[[ EXCERPT TO READ open ]]
5 Advantages of Choosing HK as the Venue & Seat of Arbitration
Arbitration As a Means of Alternative Dispute Resolution
Arbitration is becoming increasingly popular as a means of alternative dispute resolution in Mainland China and in Hong Kong. Arising from an underlying arbitration agreement between the parties, arbitration offers the advantage of privacy when compared with court litigation. Generally, arbitration also allows the dispute in question to be resolved sooner mainly because the parties could have more control over the dates for an arbitration, as opposed to the dates for a trial which are subject to the court’s timetable.
Venue for Arbitration
When parties enter into an arbitration agreement, one of the key considerations would be the venue for arbitration. The choice of the venue would often have a wider implication that extends beyond the physical place where the arbitration is to be held, because the seat of the arbitration in question would normally follow the venue. The seat of arbitration impacts upon the jurisdiction which the arbitration is subject to and the underlying legal framework that administers the arbitration.
Hong Kong’s Well Developed Legal System Makes it an Attractive Venue for Arbitration
Hong Kong has long been regarded as a popular venue for arbitration for various reasons. First of all, it is a common law jurisdiction which values the importance of the rule of law and judicial independence. The Arbitration Ordinance (Chapter 609 of the Laws of Hong Kong), the key piece of legislation governing arbitrations seated in Hong Kong, establishes a comprehensive and pro-arbitration regime which largely modelled after the United Nations Commission on International Trade Law (“UNCITRAL”) Model Law. As such, leveraging its well-developed legal system, Hong Kong has been an international hub for commercial activities and also commercial dispute resolution. On the other hand, because of its geographical location and close connection with Mainland China as a Special Administrative Region, Hong Kong is often considered a convenient and attractive venue for resolving disputes involving Chinese parties or other China elements.
[[ EXCERPT TO READ closed ]]
[[ GIVEN MATERIAL open ]]
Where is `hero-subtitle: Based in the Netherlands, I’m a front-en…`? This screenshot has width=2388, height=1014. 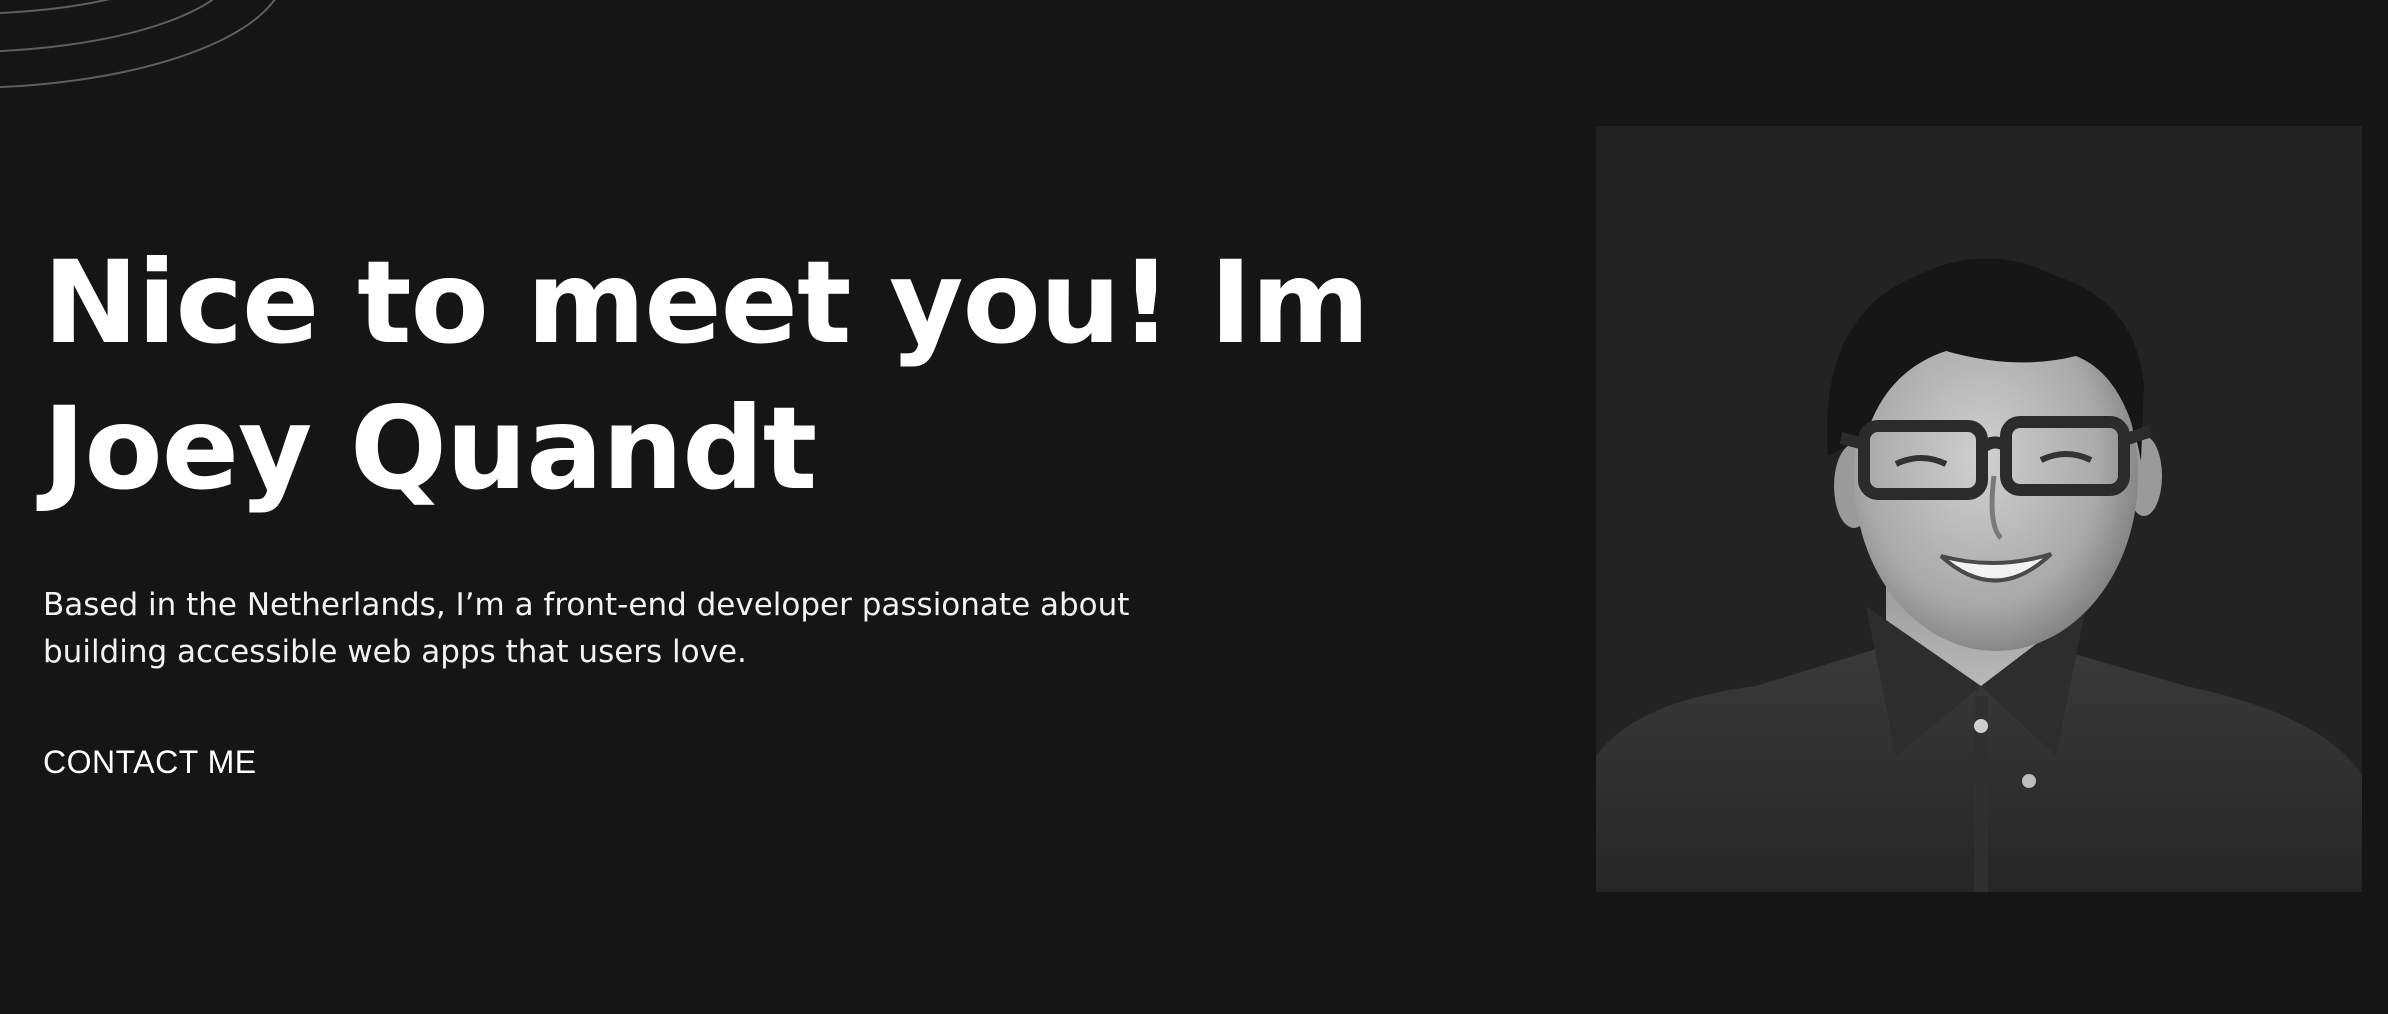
[[ GIVEN MATERIAL closed ]]
**PROMPT**. List every section heading that appears under the main title of the article on arbitration in Hong Kong.

**THE COMPLETED TASK**.
1. Arbitration As a Means of Alternative Dispute Resolution
2. Venue for Arbitration
3. Hong Kong’s Well Developed Legal System Makes it an Attractive Venue for Arbitration